When testing is performed on a novel compound or an innovative family class, or when a rare effect is expected, minimization of animal numbers per study group could be risky or counterproductive. Repetition of studies may result in the use of more animals. The working group suggested several approaches to developing future guidelines for reducing the number of nonrodents used without compromising the scientific integrity of studies (see recommendations below).

To investigate a possible gender effect, regulatory testing should be performed on both genders. The working group agreed that one gender could be used for investigative and exploratory studies (e.g., mechanistic studies). Such an approach may also be possible in pilot studies when the absence of a gender effect had already been confirmed. In the European Union, phase I clinical trials in male human subjects can be supported by studies in one gender only.

In safety and toxicity studies, the use of a control group is justified based on scientific and/or regulatory need. Current guidelines recommend the use of control groups in regulatory studies. In most toxicity studies, control groups are necessary to evaluate compound and noncompound related effects. Individual animal variation among nonrodent animals remains an important variable. The control group is critical when evaluating subtle clinical effects or histological lesions because such findings can be hidden by spontaneous anomalies and individual animal variability. In most toxicity studies, a control group is required. However, in some cases, a control group may not be required (e.g. in pilot, exploratory, or dose-finding studies, or when there are adequate in-house historical data of the vehicle used in the formulation). Consideration should be given to factors such as the impact of environmental conditions and the value of a control group on study results. Use of ex vivo organ studies could reduce the total number of studies.

The group discussed issues relating to the compatibility of group housing with toxicity study evaluation. In particular, they discussed the suitability of solid-bottom caging for toxicity studies and the impact that environmental enrichment may have on toxicity studies.

The consensus of the group was that consistency among international agencies monitoring animal welfare is needed and that studies on nonrodents species are important and essential for safety assessment. Careful attention to experimental procedures used, dose selection criteria and justification of endpoints, or, when appropriate, the use of surrogate markers can improve the welfare of nonrodent species used in regulatory testing.

Recommendations: Current Best Practices

Experimental Practices: Dose Administration, Restraint, Acclimation, and Blood Collection

The route of administration that causes the least discomfort and least anticipated pain response should be used, without compromising the scientific goals of the study.

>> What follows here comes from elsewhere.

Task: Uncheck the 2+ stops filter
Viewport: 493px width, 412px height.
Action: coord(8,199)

Appropriate route and volume (e.g., maximum acceptable volume) and physiochemical properties (e.g., formulation, solubility, concentration, viscosity, biocompatibility) should be considered.
SOPs should guide decisions, and justification should be provided for dose administration procedures outside the SOPs. The scientific literature should be used to establish guidance (e.g., acceptable volumes) (Diehl et al. 2001). Acceptability of the procedure and dose levels tested by regulatory agencies assessing safety must be considered in developing SOPs.

Dose Selection

Pilot dose escalation studies should be used to provide data to help minimize pain and distress in subsequent studies. The starting dose should be based on the estimated therapeutic dose or rat acute toxicity data.
Control groups can be excluded if historical data are available but should be included if a new vehicle is used. Typically, three dose groups (NOEL, mid-dose, and MTD) should be evaluated. Toxicokinetics and pharmacodynamic endpoints should be used in dose selection strategies to improve the evaluation of toxicity with repeat dosing.

Surrogate Markers

Surrogate markers should meet certain criteria, including occurrence before signs of toxicity and a well-established relation between the surrogate marker and signs of toxicity. In the case of therapeutics, surrogate markers should provide an assessment of clinical benefit.
In selecting surrogate markers, the pharmacological properties of the compound must be considered. Strict guidelines cannot be applied inasmuch as professional judgment is necessary.

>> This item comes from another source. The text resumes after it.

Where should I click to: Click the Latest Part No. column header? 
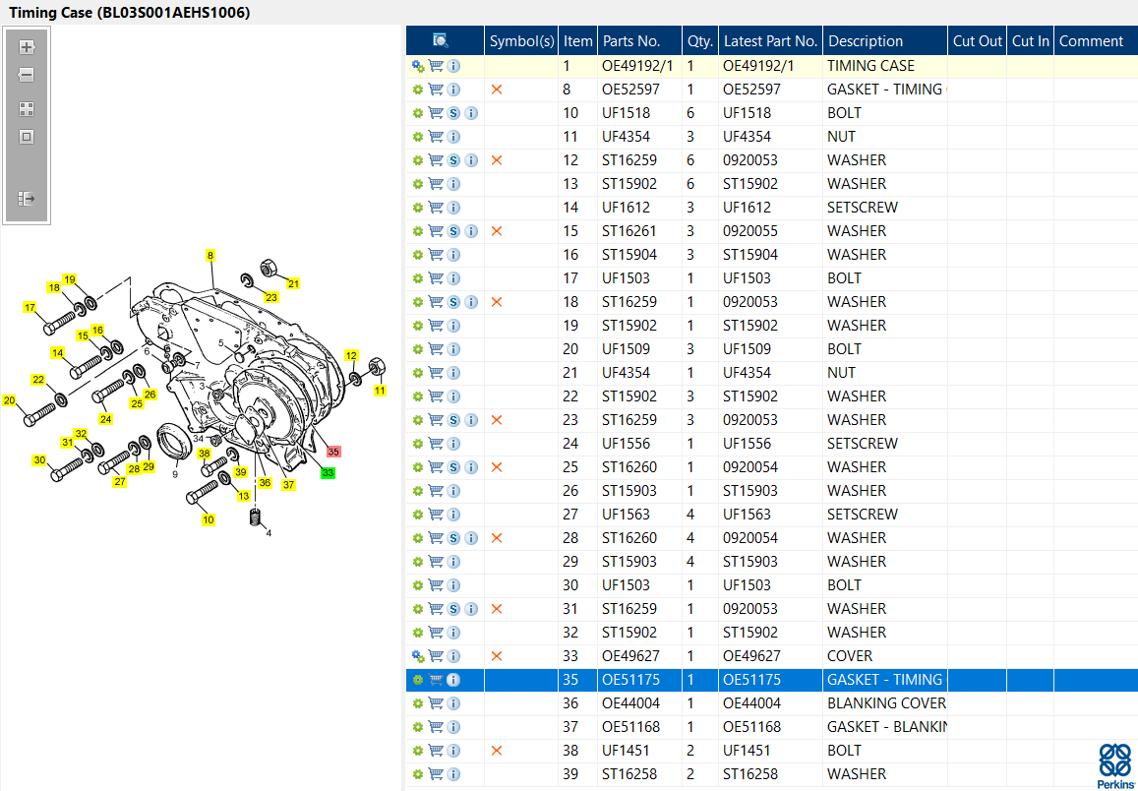[x=770, y=41]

Justification of Endpoints

With advances in knowledge and technology, investigators in animal research will be able to identify more specific, earlier humane endpoints and reduce pain and distress. Ideally, this advance would permit international harmonization of endpoints.
Accurate and detailed observations of the animals during studies should be encouraged to improve the scientific quality of studies, allow earlier detection of toxicities, and improve animal welfare.
Each institution should delineate key processes for a euthanasia decision. Institutions should clearly define the euthanasia decision process in an SOP based on the country's regulations.
Each institution should define potential endpoints for the euthanasia of nonrodents in an SOP using references such as the Organisation for Economic Co-operation and Development (OECD¹) document (OECD 2000) on endpoints and/or any local guidance documents. The SOP should provide flexibility, and the final decision should be made by the study director and veterinarian in close cooperation with the animal care committee. Protocol specific guidance may be necessary (Stokes 2000; Toth 2000).
Regulatory agencies and the OECD should state clearly that the criteria for endpoints and the ultimate decision for the euthanasia of an animal rest with the institutional veterinarian or, in the case of a conflict, with the ACC.

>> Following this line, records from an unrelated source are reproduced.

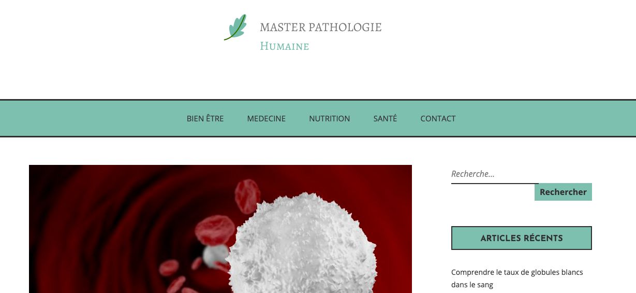Open the globules blancs article link
The width and height of the screenshot is (636, 293).
[517, 278]
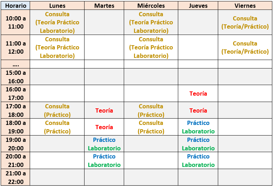Select the Martes column header

pyautogui.click(x=104, y=6)
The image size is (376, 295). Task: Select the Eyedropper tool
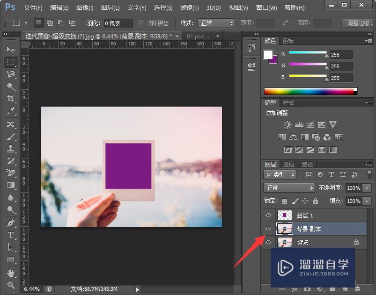tap(11, 111)
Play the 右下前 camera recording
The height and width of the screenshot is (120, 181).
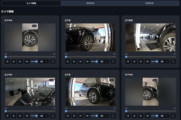[74, 116]
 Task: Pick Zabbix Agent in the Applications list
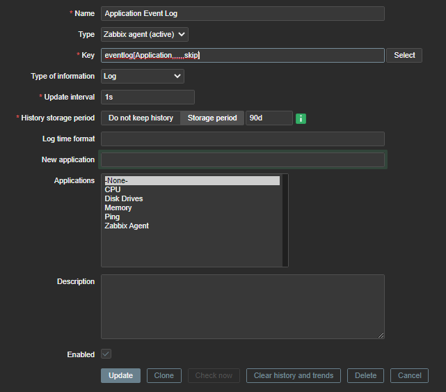click(x=126, y=226)
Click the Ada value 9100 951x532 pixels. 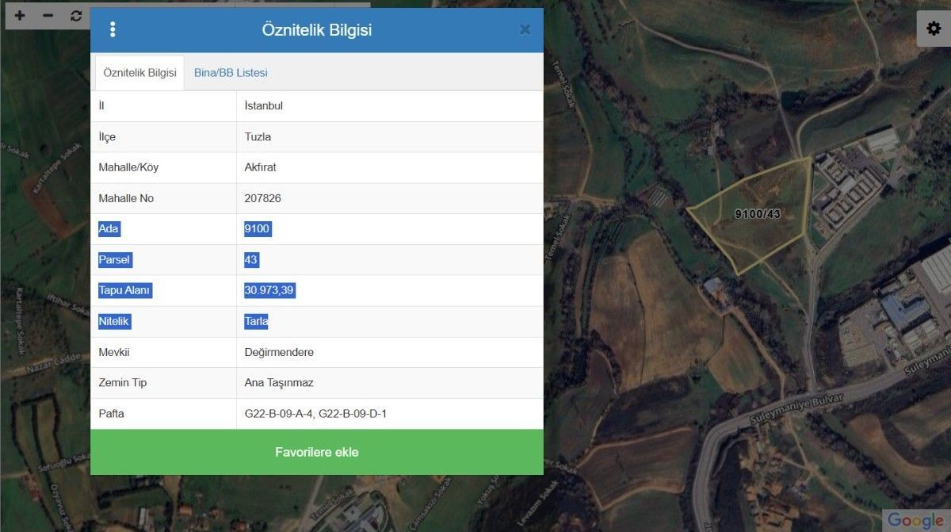[258, 229]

Minimization of Animal Use

Selection of the numbers of animals, as well as the reduction of nonrodent use, should be based on scientific analysis. Knowledge of the drug substance is key to establishing the numbers of animals used.
Studies should be designed to maximize the data assessed per study to reduce the number of studies.
The collection, dissemination, and review of data (e.g., vehicle control) would avoid unnecessary duplication of studies.
Using methods such as statistical analysis of in-house data could optimize animal numbers.
In preliminary studies, the use of a control group may not be required. For example, in pilot, exploratory, and/or dose-finding studies, the objective of the studies is to assess dose level or acute toxicity. In addition, when adequate in-house historical data of the vehicle used in the formulation are known, it may be possible to minimize the control group in preliminary studies.
Pooling of data from both sexes could increase the power of the analysis and thereby help reduce the number of animals. Such an approach is possible when the absence of gender effect has been confirmed. Additionally, the use of one sex to support initial clinical trials could be considered for harmonization.
Consideration should be given to the elimination of some repeat dose toxicity studies. Accelerated development plans may, in some situations, reduce the number of studies. Thus, the number of nonrodents used should be evaluated by compound rather than by studies.
In some cases, clinical trials may be supported by using data obtained from noninvasive or nondestructive techniques such as biomarkers, surrogate markers, or imaging techniques. Such investigative techniques would help in supporting clinical trials in combination with in vivo studies.
Mechanistic investigations involving the use of ex vivo organ studies could reduce the total number of studies.
Animals used in telemetry studies may be used for multiple studies.
It may not be appropriate in all instances to reuse animals based on the level of invasiveness of the procedure, the degree of pain and distress, or the potential for underlying toxicity from a previous compound. The reuse of nonrodent animals should be carefully managed. We recommended a washout period of 3 to 4 wk between studies and a maximum of three uses.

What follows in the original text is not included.